NiceRath
commented
1 year ago Greetings.
We too are having this issue.
In the openssl-ocsp manpage it says:
-host hostname:port, -path pathname If the -host option is present then the OCSP request is sent to the host hostname on port port. The -path option specifies the HTTP pathname to use or "/" by default. This is equivalent to specifying -url with scheme http:// and the given hostname, port, and pathname. -proxy [http[s]://][userinfo@]host[:port][/path] The HTTP(S) proxy server to use for reaching the OCSP server unless -no_proxy applies, see below. The proxy port defaults to 80 or 443 if the scheme is "https"; apart from that the optional "http://" or "https://" prefix is ignored, as well as any userinfo and path components. Defaults to the environment variable "http_proxy" if set, else "HTTP_PROXY" in case no TLS is used, otherwise "https_proxy" if set, else "HTTPS_PROXY"
But neither 'HTTP_PROXY' nor 'http_proxy' are respected.
It would be great if the script would check for those environmental-variables and update the 'ocsp_log' call if they are set.
- Rath
openssl ocsp does not honor http_proxy environment variable and there is no option to specify a proxy.

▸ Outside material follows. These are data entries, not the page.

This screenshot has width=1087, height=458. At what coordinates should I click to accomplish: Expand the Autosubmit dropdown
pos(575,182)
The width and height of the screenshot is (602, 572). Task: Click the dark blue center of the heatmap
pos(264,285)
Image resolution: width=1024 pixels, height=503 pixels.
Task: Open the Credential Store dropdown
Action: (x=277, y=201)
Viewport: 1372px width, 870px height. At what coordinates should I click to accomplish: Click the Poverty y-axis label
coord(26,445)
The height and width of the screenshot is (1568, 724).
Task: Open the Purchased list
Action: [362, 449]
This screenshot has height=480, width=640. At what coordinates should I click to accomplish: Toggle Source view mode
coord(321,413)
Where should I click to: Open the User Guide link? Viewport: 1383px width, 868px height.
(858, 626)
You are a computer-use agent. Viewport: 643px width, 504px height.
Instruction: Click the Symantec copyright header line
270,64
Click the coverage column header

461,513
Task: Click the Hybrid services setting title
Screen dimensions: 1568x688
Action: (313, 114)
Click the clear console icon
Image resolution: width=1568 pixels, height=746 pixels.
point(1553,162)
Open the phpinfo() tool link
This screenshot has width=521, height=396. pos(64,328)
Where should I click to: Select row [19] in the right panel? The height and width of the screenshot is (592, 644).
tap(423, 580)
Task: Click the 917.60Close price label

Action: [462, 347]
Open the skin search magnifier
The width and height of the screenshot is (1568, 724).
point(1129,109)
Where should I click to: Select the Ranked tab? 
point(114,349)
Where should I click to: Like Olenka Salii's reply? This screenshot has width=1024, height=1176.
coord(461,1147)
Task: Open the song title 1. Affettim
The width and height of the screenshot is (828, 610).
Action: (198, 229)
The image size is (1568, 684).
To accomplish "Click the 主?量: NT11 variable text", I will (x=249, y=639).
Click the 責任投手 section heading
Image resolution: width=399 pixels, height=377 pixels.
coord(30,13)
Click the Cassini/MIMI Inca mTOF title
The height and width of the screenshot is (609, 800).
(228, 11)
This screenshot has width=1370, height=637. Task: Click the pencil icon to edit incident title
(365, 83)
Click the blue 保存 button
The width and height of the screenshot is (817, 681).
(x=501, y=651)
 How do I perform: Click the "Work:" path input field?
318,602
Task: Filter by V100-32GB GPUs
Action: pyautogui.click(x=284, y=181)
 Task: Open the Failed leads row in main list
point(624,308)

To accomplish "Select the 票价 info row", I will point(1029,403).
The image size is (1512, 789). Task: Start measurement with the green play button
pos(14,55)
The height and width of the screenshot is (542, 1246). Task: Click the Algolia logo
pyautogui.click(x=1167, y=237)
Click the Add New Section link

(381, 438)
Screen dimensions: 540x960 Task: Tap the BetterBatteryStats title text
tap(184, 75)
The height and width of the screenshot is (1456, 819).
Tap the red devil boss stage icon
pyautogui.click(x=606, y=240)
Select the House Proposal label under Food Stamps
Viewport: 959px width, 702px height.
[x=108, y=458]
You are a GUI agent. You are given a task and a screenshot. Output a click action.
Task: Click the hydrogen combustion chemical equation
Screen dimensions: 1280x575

There is an easy way to use a http proxy though. A typical ocsp fetch command issued by dehydrated is this:
openssl ocsp -no_nonce -issuer /root/letsencrypt.sh/certs/www.example.com/chain.pem -verify_other /root/letsencrypt.sh/certs/www.example.com/chain.pem -cert /root/letsencrypt.sh/certs/www.example.com/cert.pem -respout /root/letsencrypt.sh/certs/www.example.com/ocsp-1631813042.der -url http://r3.o.lencr.org
You need to replace "-url http://r3.o.lencr.org" with "-host proxy.example.com:3128 -path http://r3.o.lencr.org".
As all the other programs used by dehydrated work fine with the http_proxy environment being set correctly, it would be good if dehydrated can modify the "openssl ocsp" call accordingly if the http_proxy variable is set.